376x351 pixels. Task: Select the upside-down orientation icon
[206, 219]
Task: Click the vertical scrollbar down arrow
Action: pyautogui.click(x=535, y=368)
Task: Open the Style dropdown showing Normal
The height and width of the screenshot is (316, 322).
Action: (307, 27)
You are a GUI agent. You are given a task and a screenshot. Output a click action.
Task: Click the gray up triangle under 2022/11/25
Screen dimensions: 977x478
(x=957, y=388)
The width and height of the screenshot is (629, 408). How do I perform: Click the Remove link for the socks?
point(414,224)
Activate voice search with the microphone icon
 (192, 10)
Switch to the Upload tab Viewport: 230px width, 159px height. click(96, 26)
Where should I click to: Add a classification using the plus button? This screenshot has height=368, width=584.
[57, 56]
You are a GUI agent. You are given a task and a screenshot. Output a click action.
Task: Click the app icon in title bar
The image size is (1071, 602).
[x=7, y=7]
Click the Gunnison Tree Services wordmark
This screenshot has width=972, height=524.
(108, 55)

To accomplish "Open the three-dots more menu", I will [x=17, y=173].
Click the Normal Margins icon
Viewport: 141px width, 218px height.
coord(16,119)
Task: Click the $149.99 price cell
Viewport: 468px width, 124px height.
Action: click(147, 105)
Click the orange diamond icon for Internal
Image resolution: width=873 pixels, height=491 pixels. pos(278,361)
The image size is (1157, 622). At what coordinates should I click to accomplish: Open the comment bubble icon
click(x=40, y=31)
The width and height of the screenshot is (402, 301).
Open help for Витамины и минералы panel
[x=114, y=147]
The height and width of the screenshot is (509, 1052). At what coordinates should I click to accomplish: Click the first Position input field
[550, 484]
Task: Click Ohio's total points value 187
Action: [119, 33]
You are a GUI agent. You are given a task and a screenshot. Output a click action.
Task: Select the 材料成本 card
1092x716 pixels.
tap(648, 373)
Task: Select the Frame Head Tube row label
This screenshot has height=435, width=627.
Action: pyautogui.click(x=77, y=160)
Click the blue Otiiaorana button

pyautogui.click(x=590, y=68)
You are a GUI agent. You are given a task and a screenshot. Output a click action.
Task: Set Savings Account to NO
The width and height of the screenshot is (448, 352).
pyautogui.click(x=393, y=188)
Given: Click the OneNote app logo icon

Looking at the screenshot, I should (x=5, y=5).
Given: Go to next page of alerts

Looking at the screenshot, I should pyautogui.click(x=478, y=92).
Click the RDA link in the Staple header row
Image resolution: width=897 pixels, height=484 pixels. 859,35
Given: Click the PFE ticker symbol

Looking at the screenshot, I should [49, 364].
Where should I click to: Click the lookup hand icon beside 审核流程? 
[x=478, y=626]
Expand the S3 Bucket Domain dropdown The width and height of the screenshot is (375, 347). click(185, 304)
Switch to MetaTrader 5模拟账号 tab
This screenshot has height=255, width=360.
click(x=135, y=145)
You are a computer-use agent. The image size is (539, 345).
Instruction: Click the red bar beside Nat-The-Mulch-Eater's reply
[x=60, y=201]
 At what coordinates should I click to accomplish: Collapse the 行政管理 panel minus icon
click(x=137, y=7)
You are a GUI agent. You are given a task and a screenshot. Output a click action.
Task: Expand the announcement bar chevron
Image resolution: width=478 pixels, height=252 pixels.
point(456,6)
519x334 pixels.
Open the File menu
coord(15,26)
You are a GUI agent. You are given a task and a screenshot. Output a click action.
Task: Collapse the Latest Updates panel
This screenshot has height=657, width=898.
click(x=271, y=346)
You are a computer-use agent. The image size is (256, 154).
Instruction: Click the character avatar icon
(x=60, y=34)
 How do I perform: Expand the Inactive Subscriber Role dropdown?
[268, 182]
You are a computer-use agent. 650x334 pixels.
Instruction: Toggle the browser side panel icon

__What is required__
Exact repetition of every record is required.

__Answer to this problem__
376x351 pixels. Task: Select the upside-down orientation icon
[206, 219]
Task: Click the vertical scrollbar down arrow
Action: pyautogui.click(x=535, y=368)
Task: Open the Style dropdown showing Normal
The height and width of the screenshot is (316, 322).
Action: (307, 27)
You are a GUI agent. You are given a task and a screenshot. Output a click action.
Task: Click the gray up triangle under 2022/11/25
Screen dimensions: 977x478
(x=957, y=388)
The width and height of the screenshot is (629, 408). How do I perform: Click the Remove link for the socks?
point(414,224)
Activate voice search with the microphone icon
 (192, 10)
Switch to the Upload tab Viewport: 230px width, 159px height. click(96, 26)
Where should I click to: Add a classification using the plus button? This screenshot has height=368, width=584.
[57, 56]
You are a GUI agent. You are given a task and a screenshot. Output a click action.
Task: Click the app icon in title bar
The image size is (1071, 602).
[x=7, y=7]
Click the Gunnison Tree Services wordmark
This screenshot has width=972, height=524.
(108, 55)

To accomplish "Open the three-dots more menu", I will [x=17, y=173].
Click the Normal Margins icon
Viewport: 141px width, 218px height.
coord(16,119)
Task: Click the $149.99 price cell
Viewport: 468px width, 124px height.
Action: click(147, 105)
Click the orange diamond icon for Internal
Image resolution: width=873 pixels, height=491 pixels. pos(278,361)
The image size is (1157, 622). At what coordinates should I click to accomplish: Open the comment bubble icon
click(x=40, y=31)
The width and height of the screenshot is (402, 301).
Open help for Витамины и минералы panel
[x=114, y=147]
The height and width of the screenshot is (509, 1052). At what coordinates should I click to accomplish: Click the first Position input field
[550, 484]
Task: Click Ohio's total points value 187
Action: [119, 33]
You are a GUI agent. You are given a task and a screenshot. Output a click action.
Task: Select the 材料成本 card
1092x716 pixels.
tap(648, 373)
Task: Select the Frame Head Tube row label
This screenshot has height=435, width=627.
Action: pyautogui.click(x=77, y=160)
Click the blue Otiiaorana button

pyautogui.click(x=590, y=68)
You are a GUI agent. You are given a task and a screenshot. Output a click action.
Task: Set Savings Account to NO
The width and height of the screenshot is (448, 352).
pyautogui.click(x=393, y=188)
Given: Click the OneNote app logo icon

Looking at the screenshot, I should (x=5, y=5).
Given: Go to next page of alerts

Looking at the screenshot, I should pyautogui.click(x=478, y=92).
Click the RDA link in the Staple header row
Image resolution: width=897 pixels, height=484 pixels. 859,35
Given: Click the PFE ticker symbol

Looking at the screenshot, I should [49, 364].
Where should I click to: Click the lookup hand icon beside 审核流程? 
[x=478, y=626]
Expand the S3 Bucket Domain dropdown The width and height of the screenshot is (375, 347). click(185, 304)
Switch to MetaTrader 5模拟账号 tab
This screenshot has height=255, width=360.
click(x=135, y=145)
You are a computer-use agent. The image size is (539, 345).
Instruction: Click the red bar beside Nat-The-Mulch-Eater's reply
[x=60, y=201]
 At what coordinates should I click to accomplish: Collapse the 行政管理 panel minus icon
click(x=137, y=7)
You are a GUI agent. You are given a task and a screenshot. Output a click action.
Task: Expand the announcement bar chevron
Image resolution: width=478 pixels, height=252 pixels.
point(456,6)
519x334 pixels.
Open the File menu
coord(15,26)
You are a GUI agent. You are given a task and a screenshot. Output a click action.
Task: Collapse the Latest Updates panel
This screenshot has height=657, width=898.
click(x=271, y=346)
You are a computer-use agent. The image size is (256, 154).
Instruction: Click the character avatar icon
(x=60, y=34)
 How do I perform: Expand the Inactive Subscriber Role dropdown?
[268, 182]
You are a computer-use agent. 650x334 pixels.
Instruction: Toggle the browser side panel icon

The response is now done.